Anna Frazzetto's Blog

Digital Innovations and Technology Solutions

Harvey Nash USA Webinar:The Big Opportunities of Big Data

It's 2011-Do You Know What All Your Machine Data Is Worth?


Last week, I had the pleasure of welcoming Doug Harr, CIO of Splunk, to the Harvey Nash webinar stage. In a presentation called, "The Big Opportunities of Big Data," Harr started off his talk by continuing a discussion that recurred at several of our Harvey Nash CIO Survey forum events this fall.

All year long, our CIO Survey forums have been addressing the importance of innovation. The Harvey Nash CIO Survey took a deep look at innovation and what it takes to be an innovation CIO who not only contributes to the ground-breaking work that their companies do, but leads and shapes it. The question for so many IT leaders at our forum events was this: How do I become a bigger force for innovation within my business? Doug Harr gave a compelling answer in his presentation.

Pointing out that the most important letter in CIO is the I-representing intelligence and innovation-Doug introduced our audience to big data and the growing innovation opportunity it represents to businesses of all sizes and their senior IT practitioners. One of his most elegant points was to remind CIOs that to be successfully innovative they must break out of the back office and focus on the customer-facing world.

Big data (also called machine data) he explained offers CIOs a unique pathway to this customer facing world. Every day businesses produce awesome amounts of machine data and the vast majority of it is unstructured. That means it can't be measured, analyzed or used to improve the business.unless today's CIOs decide to harness this powerful business intelligence resource. Doug explained how businesses can better understand customer activities and behavior, identify patterns of usage and revolutionize their transaction visibility simply by tapping into their ever-growing big data resources.

Based on the questions we heard at the end of the webinar, I know that many attendees were both excited and overwhelmed by the opportunity of big data. And that's what any innovation opportunity should be, challenging enough to test you and valuable enough to reel you in.

I want to thank Doug for taking the time to share his insights and experience with our webinar audience and being a part of the Harvey Nash learning series and CIO Survey forums. For those of you who would like to learn more about big data, I invite you to review Doug's presentation below.

The Big Opportunities of Big Data: It's Unstructured, It's Unwieldy, It's an Unreal Business Opportunity



Harvey Nash October Webinar Q&A Transcript

On October 27, 2011, Harvey Nash's SVP of Technology Solutions, Anna Frazzetto hosted a webinar for IT professionals including senior leaders of IT. Anna was joined by Doug Harr, CIO of Splunk, to discuss big data - what it is and how to use it to your advantage.
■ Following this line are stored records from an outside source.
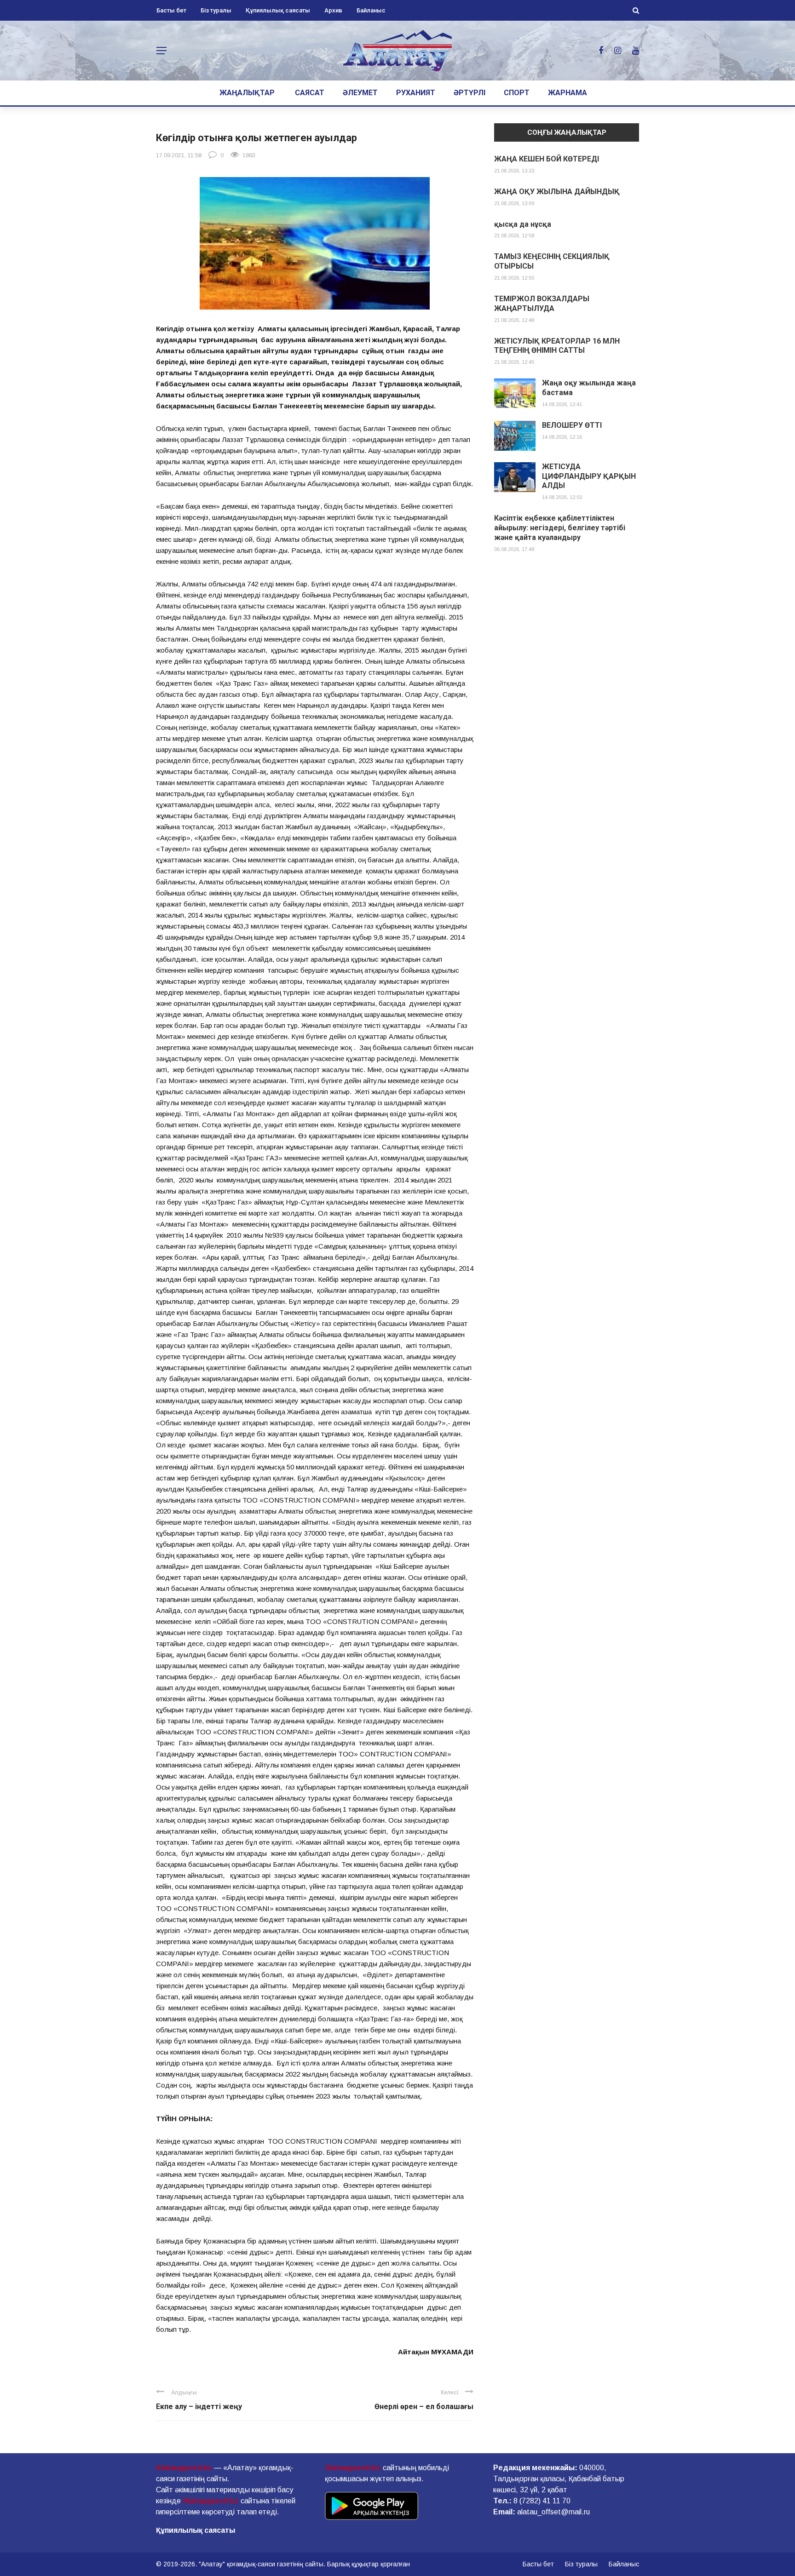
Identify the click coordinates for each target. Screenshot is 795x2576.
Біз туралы (216, 10)
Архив (333, 10)
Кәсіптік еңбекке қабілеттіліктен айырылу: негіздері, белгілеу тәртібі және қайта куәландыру (559, 528)
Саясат (309, 92)
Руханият (415, 92)
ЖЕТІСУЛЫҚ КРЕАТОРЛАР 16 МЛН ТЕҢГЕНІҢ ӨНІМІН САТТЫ (557, 346)
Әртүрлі (469, 92)
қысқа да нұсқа (522, 224)
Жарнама (567, 92)
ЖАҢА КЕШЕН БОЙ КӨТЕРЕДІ (546, 159)
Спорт (517, 92)
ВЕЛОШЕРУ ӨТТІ (572, 425)
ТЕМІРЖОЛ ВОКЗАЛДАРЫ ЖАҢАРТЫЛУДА (541, 303)
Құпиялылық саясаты (278, 10)
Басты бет (171, 10)
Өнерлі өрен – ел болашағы (423, 2406)
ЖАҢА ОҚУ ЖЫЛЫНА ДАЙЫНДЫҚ (557, 191)
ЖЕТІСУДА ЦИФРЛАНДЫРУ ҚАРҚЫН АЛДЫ (589, 476)
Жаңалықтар (247, 92)
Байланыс (371, 10)
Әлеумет (360, 92)
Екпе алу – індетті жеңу (199, 2406)
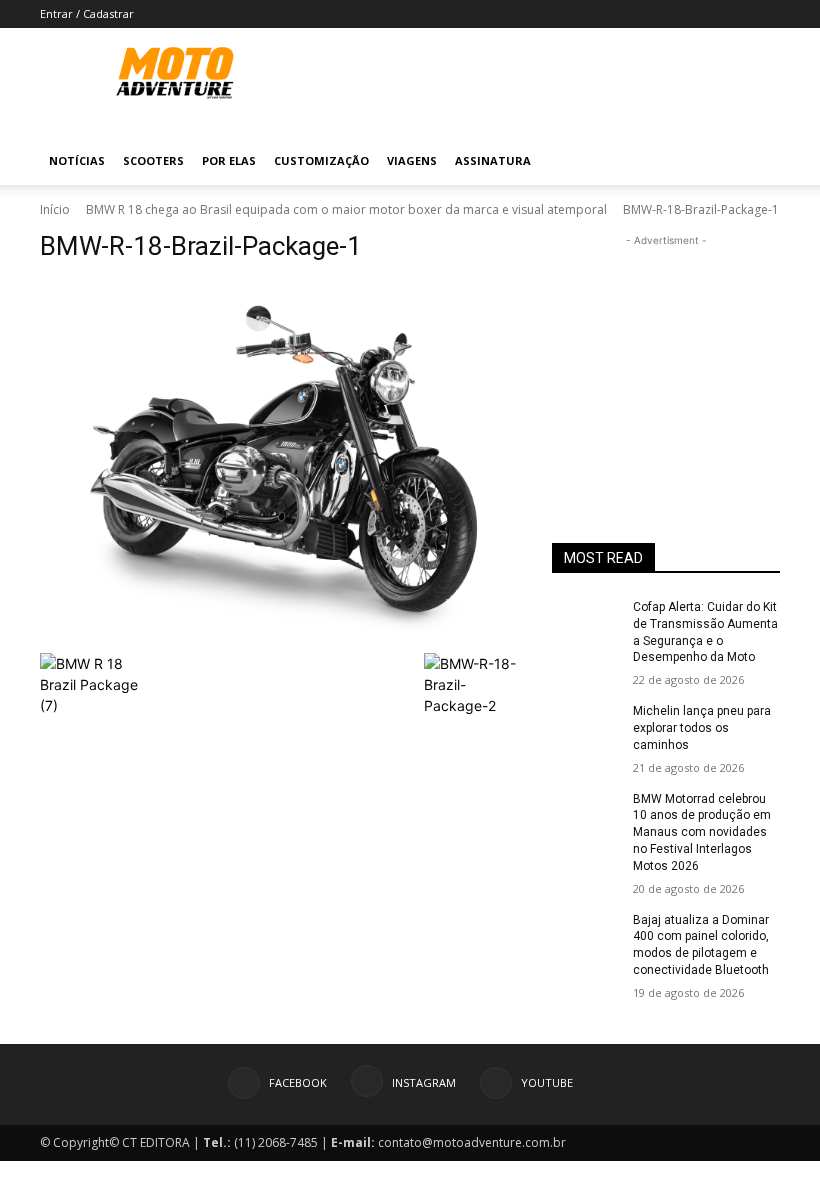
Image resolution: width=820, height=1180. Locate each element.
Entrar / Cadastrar (87, 13)
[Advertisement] (666, 351)
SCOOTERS (153, 160)
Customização (321, 160)
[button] (756, 161)
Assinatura (493, 160)
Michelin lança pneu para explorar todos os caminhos (702, 728)
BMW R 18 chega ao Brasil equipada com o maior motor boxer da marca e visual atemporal (346, 209)
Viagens (412, 160)
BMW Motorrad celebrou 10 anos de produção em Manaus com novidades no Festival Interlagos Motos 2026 (702, 832)
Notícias (77, 160)
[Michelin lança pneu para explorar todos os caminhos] (586, 727)
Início (55, 209)
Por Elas (229, 160)
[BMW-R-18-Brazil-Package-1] (282, 462)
The presentation concluded with a short Q&A session; the following is a transcript of the session.

Q: Is there a size organization that this [Splunk] is best suited for?

DOUG: I do not think that it is related to the size of the organization. We have had customers that have just downloaded and used a free product, and we have people who are paying for terabytes of indexing a day. I think you can make use of this, no matter what the size of your business is.
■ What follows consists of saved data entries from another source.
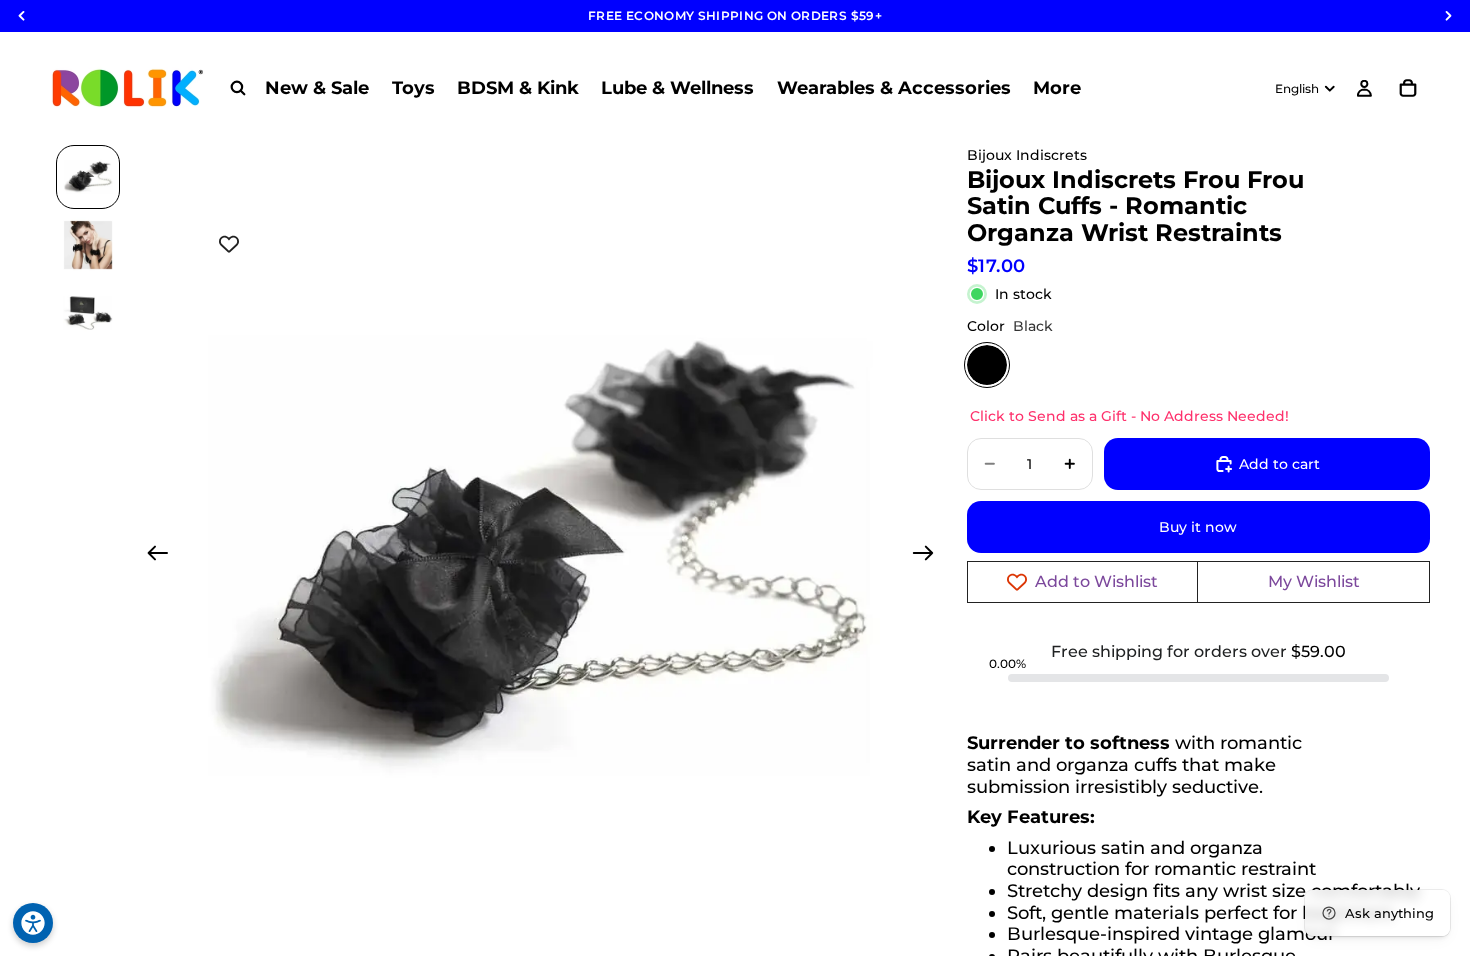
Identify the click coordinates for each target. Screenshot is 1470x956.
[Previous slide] (151, 556)
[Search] (238, 88)
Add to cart (1279, 464)
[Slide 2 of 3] (88, 245)
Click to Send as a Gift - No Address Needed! (1129, 416)
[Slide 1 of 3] (88, 177)
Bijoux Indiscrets (1027, 155)
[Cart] (1408, 88)
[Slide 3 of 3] (88, 313)
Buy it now (1198, 527)
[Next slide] (929, 556)
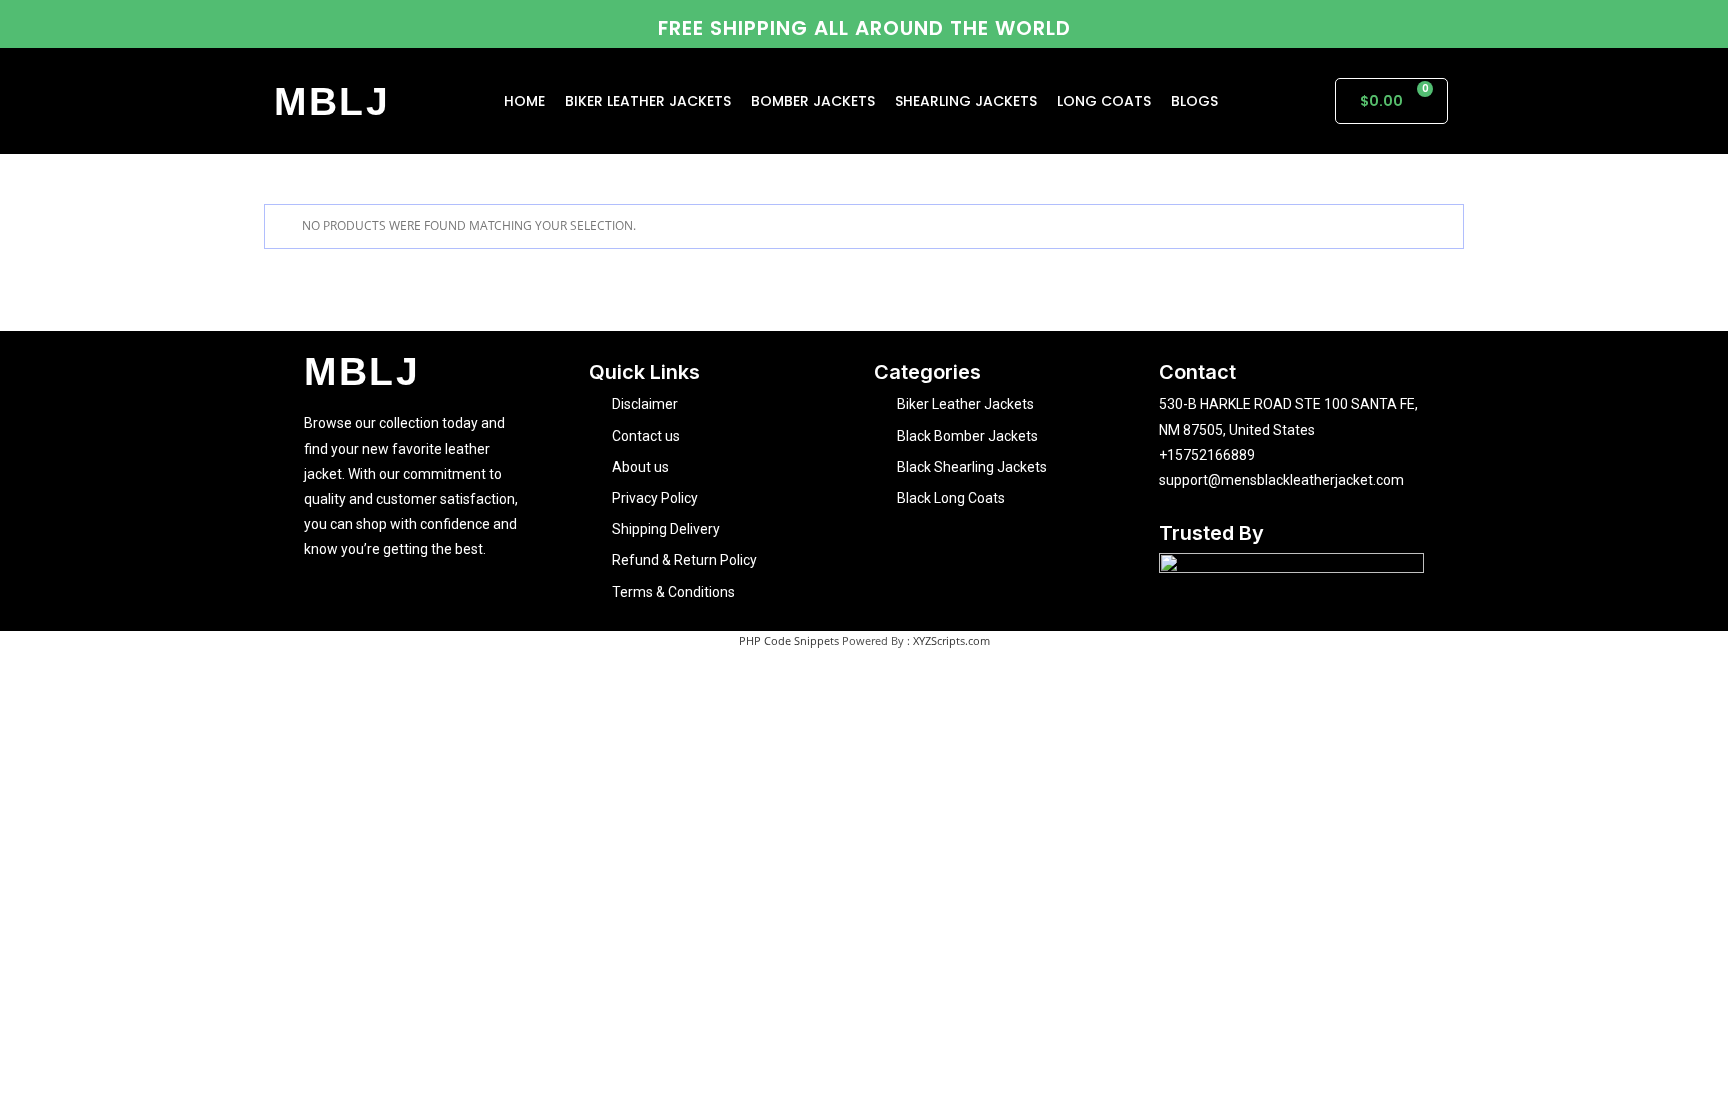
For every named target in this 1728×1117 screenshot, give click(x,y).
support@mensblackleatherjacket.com (1281, 480)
Q: Are there any examples of unstructured workforce data that drive operational excellence?

DOUG: I know that as you look at what can be done with this information, you can take information that employees are obviously generating in your systems, and gain insight into how they are using them. You might have a professional services automation system, maybe that employees are getting in and using that system, you might have a helpdesk solution. We are looking at feeding data from ServiceNow (http://www.service-now.com/), which we are working on implementing as sort of our help desk tool and looking to feed that information into Splunk. The idea being that if there are any dashboards or reports that are not being provided by that particular solution that we might be able to add to that. One example is marrying up the helpdesk phone line information, like who is calling, and how long it is taking, with how long a ticket is taking to close out.

Q: You did mention defining the problem of unstructured data and then you presented some examples where companies were able to structure the data into dashboards; the piece that I don't understand is how you were able to derive those answers out of this bucket of unstructured data, and the process to get there? I am assuming it takes iterations, and maybe a lot of people.

DOUG: Yes, there are iterations, though not necessarily quite a lot of people needed. In my own implementations of Splunk, we have system admins who are there to help when we are looking to forward some additional log data, events or machine data, into Splunk, that's sort of one step. The next step, what Splunk does is it indexes the information. It lines it all up by date and time, across different functions, and it gives you a way to then start searching through and playing with the information. Then you can look for key values and things, and as soon as you find one, and define it, it is available to you from that point on to be used in named queries and searches and reports. You do refine the data over time; you can also immediately look for things for sort of search and discovery. So you start with this unstructured or semi-structured information, and you enrich it as you go through the process, and discover what you want to do with it.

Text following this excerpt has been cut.